El-Djazair.com : Vous commémorez la journée de l'étudiant….
Rachid Ouali :
 Le 19 mai 1956 a consacré l'engagement de la jeunesse intellectuelle algérienne dans la lutte pour la libération nationale. La grève des études et des examens lancée par l'Ugema fut un acte politique majeur. Nous avons un certain nombre d'étudiants boursiers du gouvernement algérien ou dans le cadre de la coopération algéro-française. Nous avons également des chercheurs et des enseignants qui complètent leur formation ici. Par ailleurs, la Circonscription compte près de 20.000 étudiants et lycéens issus de la diaspora. Tous ces jeunes constituent une richesse et un atout considérable pour l'Algérie. C'est vers eux, pour eux, et permettez-moi de le dire, par eux, que nous organisons cette commémoration au Centre culturel algérien, en présence de personnalités nationales. Ce n'est pas une action ponctuelle. Nous comptons la développer, la poursuivre, notamment dans le cadre de la fête de l'indépendance et de la jeunesse du 5 Juillet, mais aussi et surtout, au moyen de rencontres aussi fréquentes que possible…
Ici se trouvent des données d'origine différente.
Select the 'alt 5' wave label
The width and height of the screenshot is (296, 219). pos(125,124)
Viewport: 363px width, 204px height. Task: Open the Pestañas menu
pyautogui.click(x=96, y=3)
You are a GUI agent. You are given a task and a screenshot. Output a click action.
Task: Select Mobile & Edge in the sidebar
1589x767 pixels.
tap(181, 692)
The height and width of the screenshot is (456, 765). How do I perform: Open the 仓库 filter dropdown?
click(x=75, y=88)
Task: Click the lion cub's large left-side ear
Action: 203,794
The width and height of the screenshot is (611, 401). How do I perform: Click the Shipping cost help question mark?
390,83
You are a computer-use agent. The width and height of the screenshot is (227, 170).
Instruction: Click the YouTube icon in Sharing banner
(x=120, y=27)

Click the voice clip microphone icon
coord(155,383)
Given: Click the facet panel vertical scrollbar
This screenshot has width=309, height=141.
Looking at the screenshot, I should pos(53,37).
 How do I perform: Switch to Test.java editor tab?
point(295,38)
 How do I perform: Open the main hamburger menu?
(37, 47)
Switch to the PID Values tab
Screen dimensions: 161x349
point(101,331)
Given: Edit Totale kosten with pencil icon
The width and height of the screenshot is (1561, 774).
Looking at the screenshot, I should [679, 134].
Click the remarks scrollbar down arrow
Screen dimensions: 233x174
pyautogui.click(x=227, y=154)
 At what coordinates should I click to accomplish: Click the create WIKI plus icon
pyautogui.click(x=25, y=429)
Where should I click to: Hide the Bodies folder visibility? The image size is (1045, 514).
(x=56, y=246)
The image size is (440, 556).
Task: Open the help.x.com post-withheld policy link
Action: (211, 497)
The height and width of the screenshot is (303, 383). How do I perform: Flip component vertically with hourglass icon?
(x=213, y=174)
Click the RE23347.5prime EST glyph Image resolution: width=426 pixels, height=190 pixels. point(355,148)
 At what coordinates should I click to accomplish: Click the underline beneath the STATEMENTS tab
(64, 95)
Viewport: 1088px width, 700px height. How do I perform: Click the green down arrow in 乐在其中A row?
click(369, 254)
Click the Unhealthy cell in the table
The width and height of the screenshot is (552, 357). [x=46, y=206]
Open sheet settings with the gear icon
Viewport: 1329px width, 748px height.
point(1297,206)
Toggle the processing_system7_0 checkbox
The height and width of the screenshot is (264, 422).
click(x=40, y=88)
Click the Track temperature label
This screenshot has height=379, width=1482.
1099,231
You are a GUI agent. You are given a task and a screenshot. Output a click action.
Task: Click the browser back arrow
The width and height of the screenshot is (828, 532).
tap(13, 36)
El-Djazair.com : Selon ce que nous en savons, il n'existe pas, au niveau des consulats d'Algérie, de service chargé de la promotion économique de l'Algérie...
Rachid Ouali :
 Effectivement, la promotion économique de notre pays entre pleinement dans les missions diplomatiques et consulaires. La structure chargée de cet axe de travail demande, certes, à être étoffée. Il n'est point besoin d'organigramme pour assumer certaines missions, qu'il faut inscrire, par ailleurs, dans le cadre de l'action de notre diplomatie. Cet aspect de la mission découle des articles 12 à 16 du décret présidentiel du 1er décembre 2002 fixant les attributions des chefs de postes consulaires. C'est dans ce contexte que nous avons organisé récemment des rencontres avec des chefs d'entreprises et des associations de responsables économiques franco-algériens, notamment lors de la venue de M. Benmeradi, notre ministre en charge de l'Investissement et de la PME. Nous envisageons l'organisation, dans les semaines qui viennent, de rencontres entre ces mêmes chefs d'entreprise et leurs homologues venant d'Algérie. Comme la composante jeune de notre communauté bénéficie également de toute notre attention, des rencontres sont prévues entre des dirigeants de PME et de jeunes diplômés binationaux chômeurs.